Dell EMC's two main midrange systems targeted different sets of customers, said Eric Burgener, a research vice president for storage at IT analyst firm IDC.

"The SC Series is based around the traditional dual controller, scale-up array design, while Unity is more of a web-scale design. Both products are competitive with other midmarket offerings in terms of performance, scalability, functionality and price, but the web-scale design is probably the future," allowing for more storage functionality to reside in software, Burgener said.

"The SC Series is for folks that want better value for the money and prefer the SCOS operating environment. This is important because a lot of companies have to go through an extensive requalification effort to certify a new platform," Burgener said.

A single node of the SC Series can be more powerful than a single node of Unity, he added, "but you can scale Unity more easily by just adding more Unity nodes. Unity is more about data mobility from heterogeneous storage arrays and better integration with the data center ecosystem of platforms."

Keeping both midrange appliances ensures Dell EMC retains the large SC installed base, while gradually merging the two OSes, Burgener said.

"There were more changes in the management GUI with this latest release that do just that -- the two GUIs look more alike," he added. "And both platforms now support the CloudIQ cloud-based management dashboard, which wasn't on SC before."

Unity bolsters data migration, replication and security

Dell EMC claims shipments of Unity have exceeded 1 EB of raw flash capacity since the product launched in 2016.

"We're seeing continued quarter-on-quarter adoption of flash, as [an increasing] percentage of our total storage capacity shipped with Unity and SC. As the economics of flash come more in line with traditional spinning disk, more and more customers are saying, 'Hey, I'm going to go with all-flash,'" Kinney said.

Product transitions like this don't happen overnight.
Sean Kinneysenior director of product marketing at Dell EMC

Data protection in Unity OE 4.4 includes MetroSync array-based asynchronous and synchronous replication for transactional file applications. The feature is in addition to Unity's existing block-based replication. MetroSync enables disaster recovery across long distances, using data aggregation and distribution to accelerate data recovery objectives.

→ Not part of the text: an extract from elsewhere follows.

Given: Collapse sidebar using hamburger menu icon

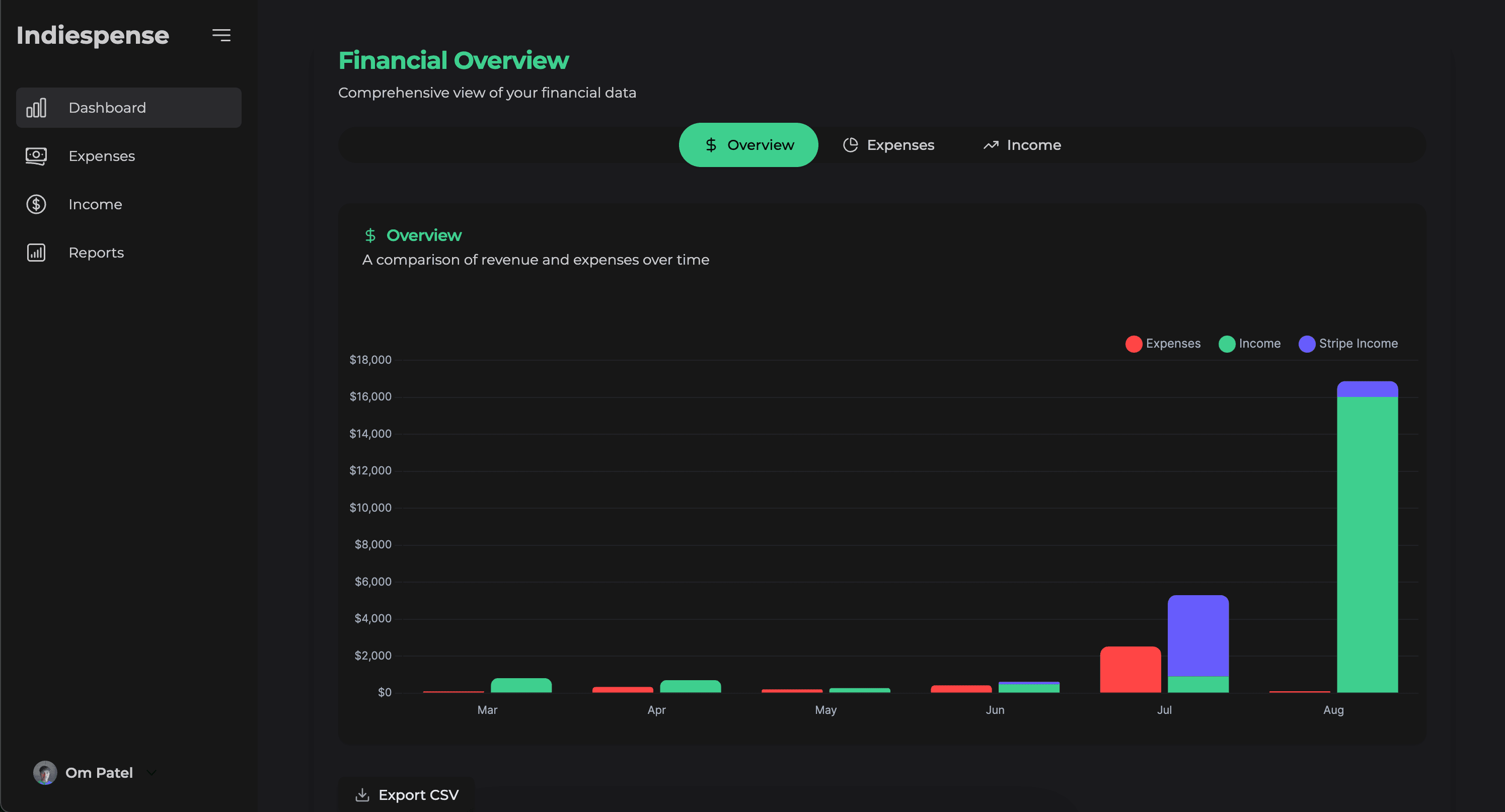Looking at the screenshot, I should click(x=221, y=36).
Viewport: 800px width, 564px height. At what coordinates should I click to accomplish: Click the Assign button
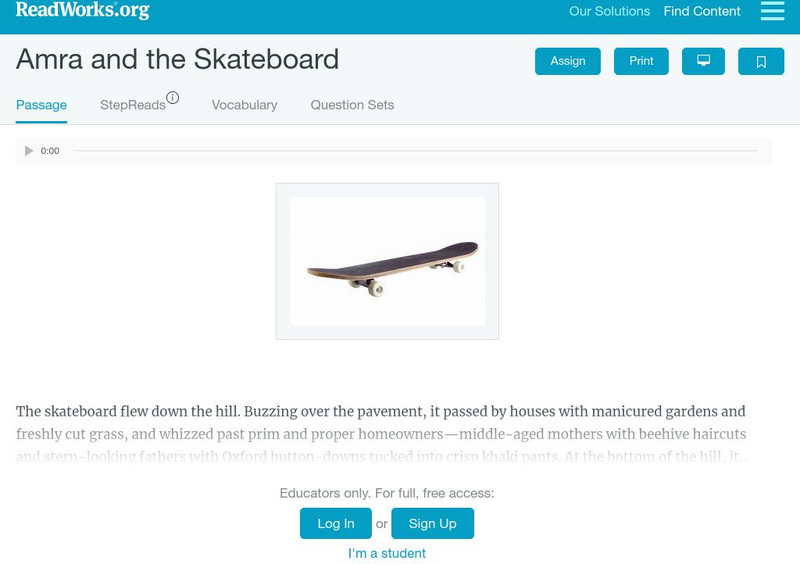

Dell EMC enhanced its SAN Copy data mobility technology to let customers migrate their storage to Unity from other vendors' block arrays. The addition of two-way Network Data Management Protocol helps to boost NAS backup by eliminating the need to go through the network to reach backup servers.

Kinney said performance enhancements for Microsoft include Active Directory and Lightweight Directory Access Protocol to boost searchability and security.

SC Series: Dell EMC midrange storage for 'price-sensitive' customers

SCOS 7.3 is based on re-engineered code that Dell EMC claims doubles the maximum IOPS of each SC array. The latest software boosts SC array performance by at least 100,000 IOPS on mixed workloads, Kinney said.

The SCOS update extends data-in-place upgrades to SC4020, which uses TLC NAND SSDs. The feature allows customers to migrate to newer SC array models.

Support for 25 Gigabit Ethernet and 100 Gigabit Ethernet iSCSI has been made standard on SC arrays. Distributed sparing on SC arrays can increase I/O efficiency and accelerate RAID rebuilds, Dell EMC said.

According to a report in June by analyst firm IDC, Dell EMC midrange storage increased its market share by four percentage points over second-place Hewlett Packard Enterprise in the first quarter of 2018. IDC estimated Dell EMC's first-quarter overall storage systems revenue at more than $2 billion.

Dell EMC executives said the quarter that ended in March saw its first storage market share gains since the 2016 merger. Midrange storage sales were cited as a sore spot in previous quarters.